◆ **What you should do**
For each line below that includes the word "computer", make a copy.
(Beginning of Source information)
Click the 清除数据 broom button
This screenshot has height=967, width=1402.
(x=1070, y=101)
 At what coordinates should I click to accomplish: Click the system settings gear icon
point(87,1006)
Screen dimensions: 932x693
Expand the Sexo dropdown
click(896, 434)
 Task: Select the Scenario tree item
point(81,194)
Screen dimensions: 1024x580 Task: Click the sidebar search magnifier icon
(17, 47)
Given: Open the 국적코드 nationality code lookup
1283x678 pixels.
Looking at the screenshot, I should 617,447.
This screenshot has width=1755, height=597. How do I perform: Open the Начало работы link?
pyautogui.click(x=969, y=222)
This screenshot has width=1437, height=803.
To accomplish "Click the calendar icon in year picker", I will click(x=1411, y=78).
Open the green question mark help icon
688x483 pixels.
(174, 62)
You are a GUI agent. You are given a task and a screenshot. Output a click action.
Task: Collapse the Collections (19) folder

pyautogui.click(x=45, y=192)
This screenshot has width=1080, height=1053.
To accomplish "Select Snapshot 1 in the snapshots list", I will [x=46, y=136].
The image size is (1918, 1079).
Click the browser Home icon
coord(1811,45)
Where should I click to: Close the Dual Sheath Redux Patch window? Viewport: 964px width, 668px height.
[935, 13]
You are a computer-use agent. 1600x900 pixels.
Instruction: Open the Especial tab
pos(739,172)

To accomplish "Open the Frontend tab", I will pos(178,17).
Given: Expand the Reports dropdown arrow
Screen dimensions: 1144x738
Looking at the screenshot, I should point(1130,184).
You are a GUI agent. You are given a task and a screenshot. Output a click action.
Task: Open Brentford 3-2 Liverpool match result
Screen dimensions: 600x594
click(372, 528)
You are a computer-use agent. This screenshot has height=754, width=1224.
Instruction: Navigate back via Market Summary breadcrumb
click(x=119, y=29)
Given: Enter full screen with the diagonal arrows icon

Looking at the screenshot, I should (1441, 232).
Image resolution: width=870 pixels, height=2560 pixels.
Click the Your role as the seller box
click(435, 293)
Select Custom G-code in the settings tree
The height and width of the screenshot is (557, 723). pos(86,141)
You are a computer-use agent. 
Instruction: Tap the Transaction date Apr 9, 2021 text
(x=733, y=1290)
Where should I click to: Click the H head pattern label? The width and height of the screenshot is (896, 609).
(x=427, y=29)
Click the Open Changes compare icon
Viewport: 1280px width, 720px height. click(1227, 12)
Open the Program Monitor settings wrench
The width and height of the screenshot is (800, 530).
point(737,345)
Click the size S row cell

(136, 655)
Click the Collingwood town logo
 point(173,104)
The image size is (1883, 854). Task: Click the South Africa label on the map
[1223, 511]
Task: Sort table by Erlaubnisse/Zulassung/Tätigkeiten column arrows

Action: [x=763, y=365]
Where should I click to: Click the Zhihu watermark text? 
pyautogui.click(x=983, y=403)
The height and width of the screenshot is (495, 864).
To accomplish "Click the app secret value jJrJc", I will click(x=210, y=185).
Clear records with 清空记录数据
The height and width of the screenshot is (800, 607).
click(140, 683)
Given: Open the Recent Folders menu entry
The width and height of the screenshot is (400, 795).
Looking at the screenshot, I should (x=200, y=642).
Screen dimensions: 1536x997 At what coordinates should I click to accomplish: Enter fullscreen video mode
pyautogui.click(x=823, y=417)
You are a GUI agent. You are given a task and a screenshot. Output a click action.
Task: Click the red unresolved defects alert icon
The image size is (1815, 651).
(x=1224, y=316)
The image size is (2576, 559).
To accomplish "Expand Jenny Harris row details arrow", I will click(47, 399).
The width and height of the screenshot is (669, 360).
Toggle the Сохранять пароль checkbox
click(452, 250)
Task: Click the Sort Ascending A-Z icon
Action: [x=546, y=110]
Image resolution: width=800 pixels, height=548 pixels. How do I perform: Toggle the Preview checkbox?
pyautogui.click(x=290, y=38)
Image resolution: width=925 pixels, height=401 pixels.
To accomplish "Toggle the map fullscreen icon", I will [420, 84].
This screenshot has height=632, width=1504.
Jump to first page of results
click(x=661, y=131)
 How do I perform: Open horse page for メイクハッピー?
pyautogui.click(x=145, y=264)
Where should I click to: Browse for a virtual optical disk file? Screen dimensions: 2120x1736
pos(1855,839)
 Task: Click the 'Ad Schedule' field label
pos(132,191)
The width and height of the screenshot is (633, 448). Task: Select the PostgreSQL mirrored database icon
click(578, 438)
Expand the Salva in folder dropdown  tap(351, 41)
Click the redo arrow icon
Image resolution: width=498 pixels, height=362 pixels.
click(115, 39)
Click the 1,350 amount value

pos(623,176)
(End of Source information)
◆ **Solved exercise**
You are a computer-use agent. 1600x900 pixels.
You are a computer-use agent. This screenshot has height=754, width=1224.
You are a computer-use agent. 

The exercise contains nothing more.